**AIM OF THE EXERCISE**
As an exercise in exact copying, transcribe the lines below from the one holding "Search Gallery (605, 319)" through the last, with both ends included and pictures left out.

**MATERIAL SUPPLIED**
........
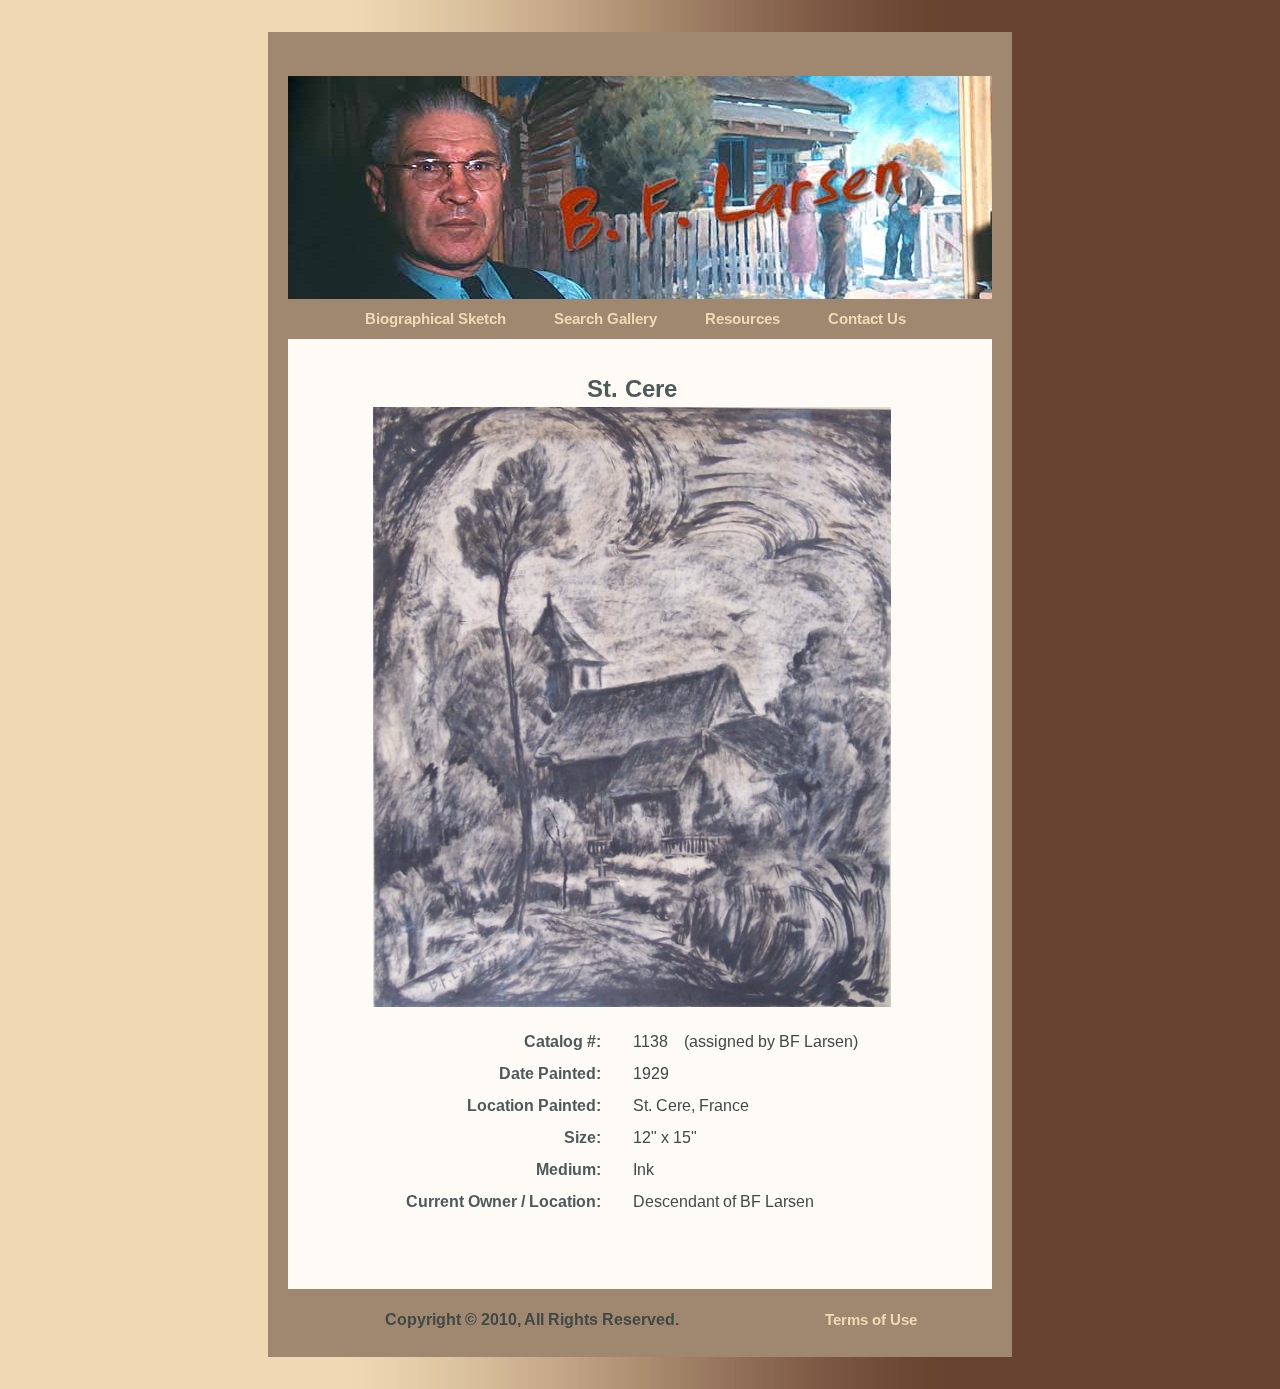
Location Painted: (534, 1105)
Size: (582, 1137)
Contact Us (867, 319)
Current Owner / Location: (503, 1201)
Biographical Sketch (435, 319)
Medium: (568, 1169)
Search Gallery (605, 319)
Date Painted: (550, 1073)
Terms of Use (871, 1320)
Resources (742, 319)
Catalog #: (562, 1041)
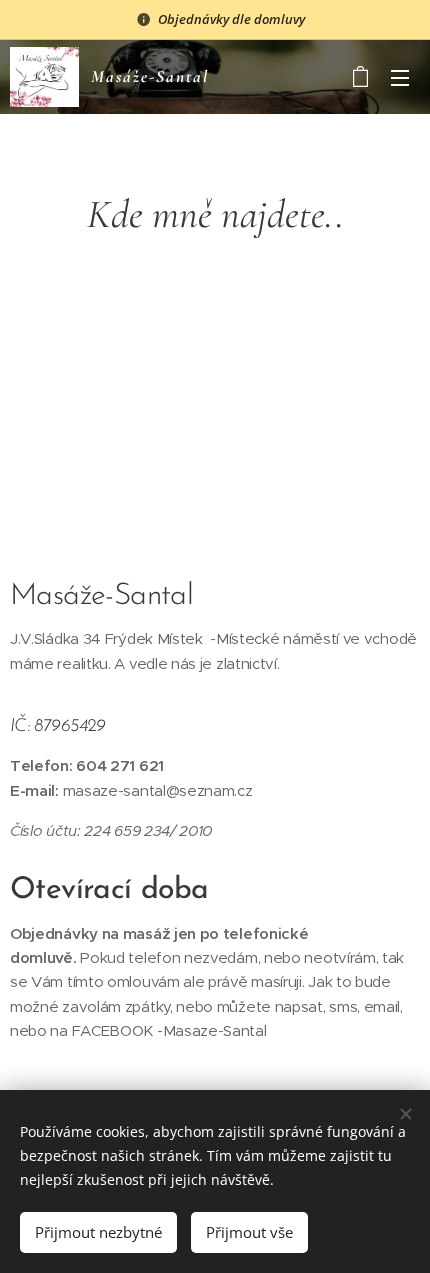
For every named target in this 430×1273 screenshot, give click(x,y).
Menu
........
**ANSWER TO THE EXERCISE**
Search Gallery (605, 319)
Date Painted: (550, 1073)
Terms of Use (871, 1320)
Resources (742, 319)
Catalog #: (562, 1041)
For every named target in this 430×1273 screenshot, give click(x,y).
Menu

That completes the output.